Electromagnets! E-LEC-TRO-MAG-NETS!!

(IDK, I just like that word :p)

So I bought this 5V electromagnet, and I have a couple of questions.

That product is described as having "25kg holding force"[1] which makes it sound like the magnet should be able to lift a 25kg weight, but noooooo: the description emphasizes "This is not how much weight they can pick up!"

OK, fine. First question: What the heck is holding force, then??

Anyway, I don't actually need to lift 25kg, so I got the magnet and it turns out to be a little weak for my purposes at 5V, but if I bump up the voltage to 12V, it's plenty strong. BUT then it gets hot. Which I get. I was hoping it wouldn't be a problem with the low duty cycle I'm using but over time it definitely warms up.

So now I'm looking for a 12V electromagnet, but I don't know what holding force to look for.
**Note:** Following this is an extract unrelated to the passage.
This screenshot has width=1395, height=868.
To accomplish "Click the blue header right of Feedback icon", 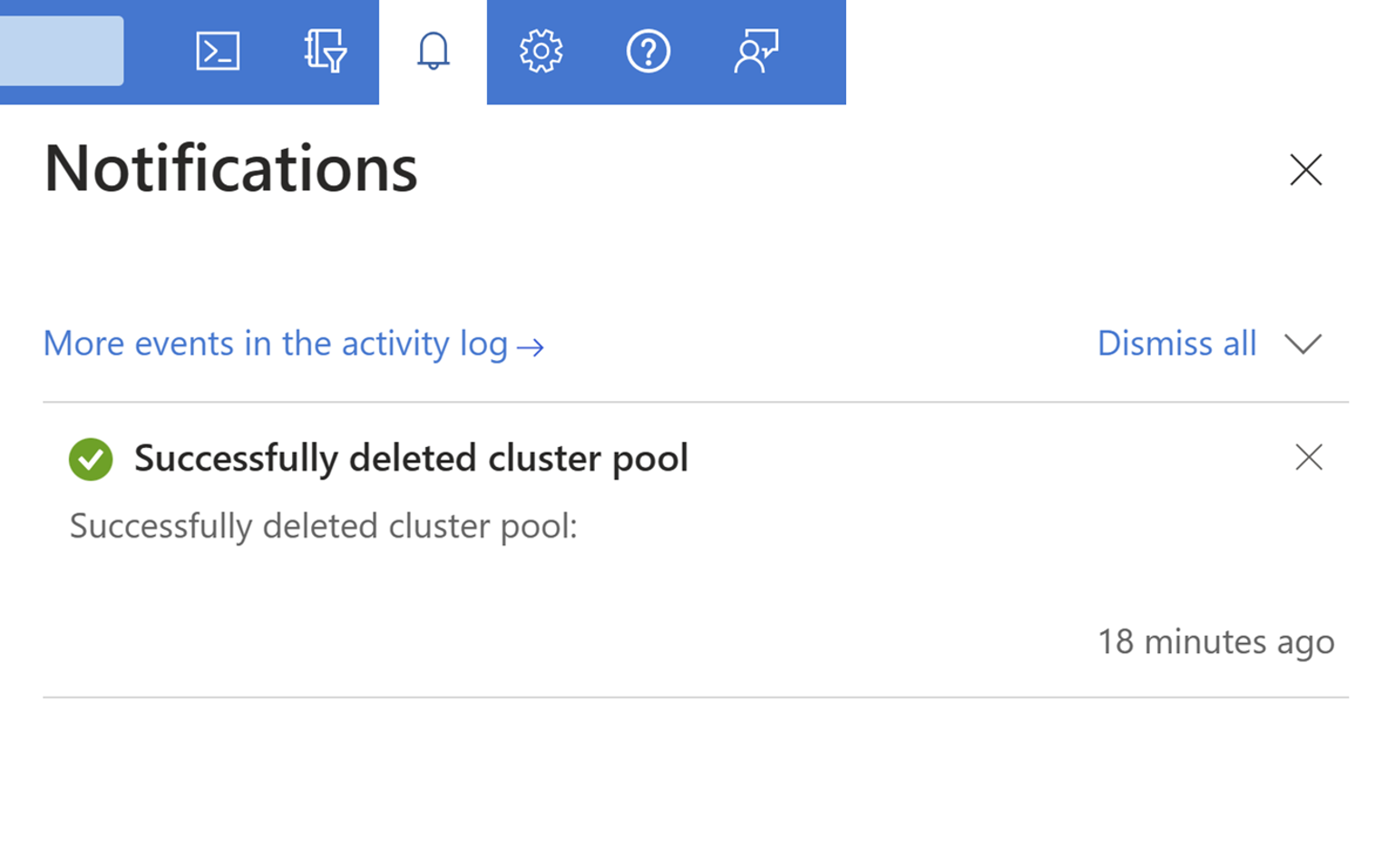I will 816,51.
My second question: What is the holding force of a 5V electromagnet with 25kg holding force when 12V is applied?

Or maybe there's some better way to ask how to select a 12V electromagnet that will behave like my overdriven 5V electromagnet.
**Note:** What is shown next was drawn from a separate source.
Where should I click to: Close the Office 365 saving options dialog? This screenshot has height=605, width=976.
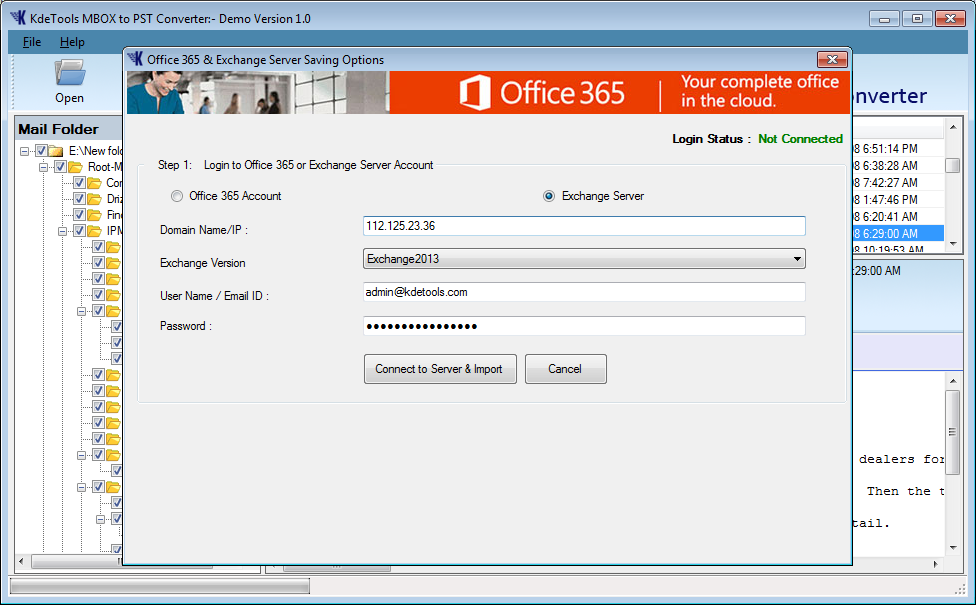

Of course this all assumes the 12V model won't get so hot, so LMK if that assumption is incorrect!


[1] We'll just ignore the fact that kg is not a unit of force

Comments

  • mparkmpark Posts: 1,336

    Having said all that, I just realized that once I know the holding force of an overvolted 5V electromagnet, I could presumably just get a 5V electromagnet with that higher holding force. That would simplify things by eliminating the need for a 12V supply.
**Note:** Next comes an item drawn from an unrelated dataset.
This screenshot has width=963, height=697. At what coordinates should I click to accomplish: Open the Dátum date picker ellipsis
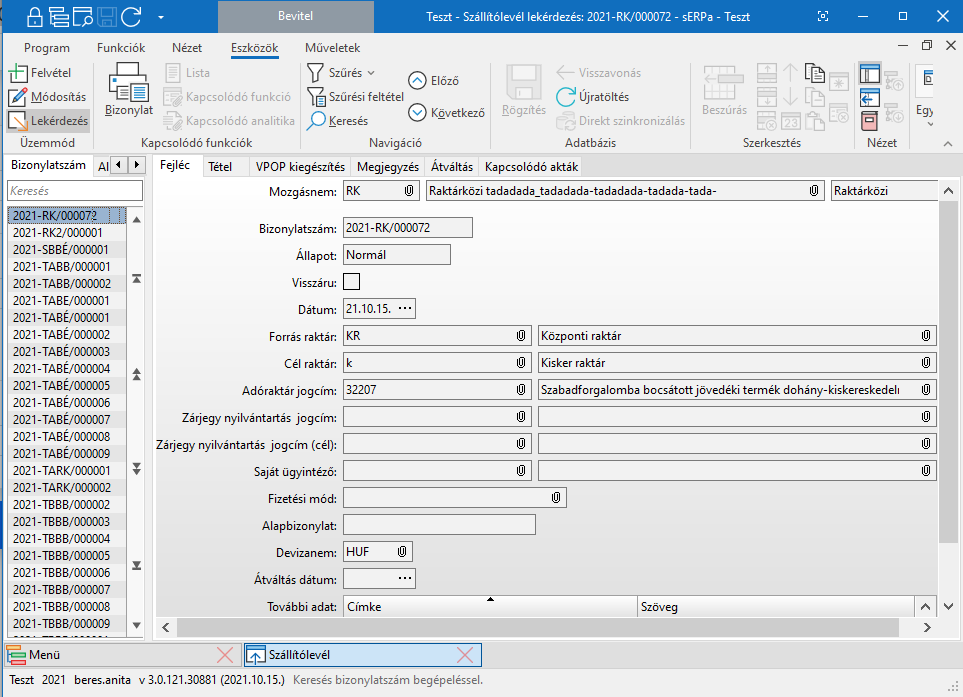(404, 308)
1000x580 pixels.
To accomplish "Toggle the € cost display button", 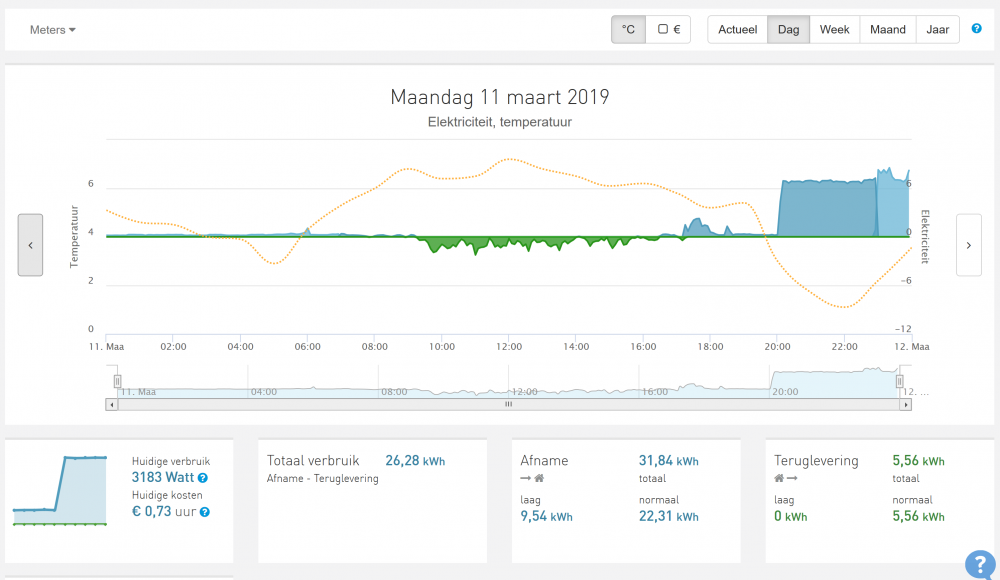I will [x=669, y=30].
  • If they say it has a holding force of 25kg then it should be able to hold a weight of 25kg when 5V is applied. However, it is absolutely mandatory that the plate that closes the magnetic circuit is of pure iron, is thick enough (4-5mm at least) and the surface is perfectly even and it covers the whole surface of the magnet. The smallest gap, paint or dust on the surface makes a huge difference. A gap of 0.5mm can reduce the holding force down to 5kg or less. An uneven object like the wrench shown in the picture doesn't work very well.

  • Off topic, but just for fun...

    This is an electromagnet I made recently. It's designed to produce a magnetic field of 1T for short pulses of 300µs with 1400V and 1400A peak. :#

  • mparkmpark Posts: 1,336

    @ManAtWork said:

    ...

    This is an electromagnet I made recently. It's designed to produce a magnetic field of 1T for short pulses of 300µs with 1400V and 1400A peak. :#

    Good grief. Those numbers sound terrifying, but I can't get a sense of how big that thing is. Needs a banana for scale.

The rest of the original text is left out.